Problem to work on: Output all of the data below verbatim, leaving every line unchanged.

# START OF Material provided

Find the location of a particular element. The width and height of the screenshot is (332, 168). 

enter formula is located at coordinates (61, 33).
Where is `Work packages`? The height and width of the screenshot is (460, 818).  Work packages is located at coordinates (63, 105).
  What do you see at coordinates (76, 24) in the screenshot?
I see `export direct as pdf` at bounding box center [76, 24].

# END OF Material provided

Solution to this problem:
Find the location of a particular element. The width and height of the screenshot is (332, 168). 

enter formula is located at coordinates (61, 33).
Where is `Work packages`? The height and width of the screenshot is (460, 818).  Work packages is located at coordinates (63, 105).
  What do you see at coordinates (76, 24) in the screenshot?
I see `export direct as pdf` at bounding box center [76, 24].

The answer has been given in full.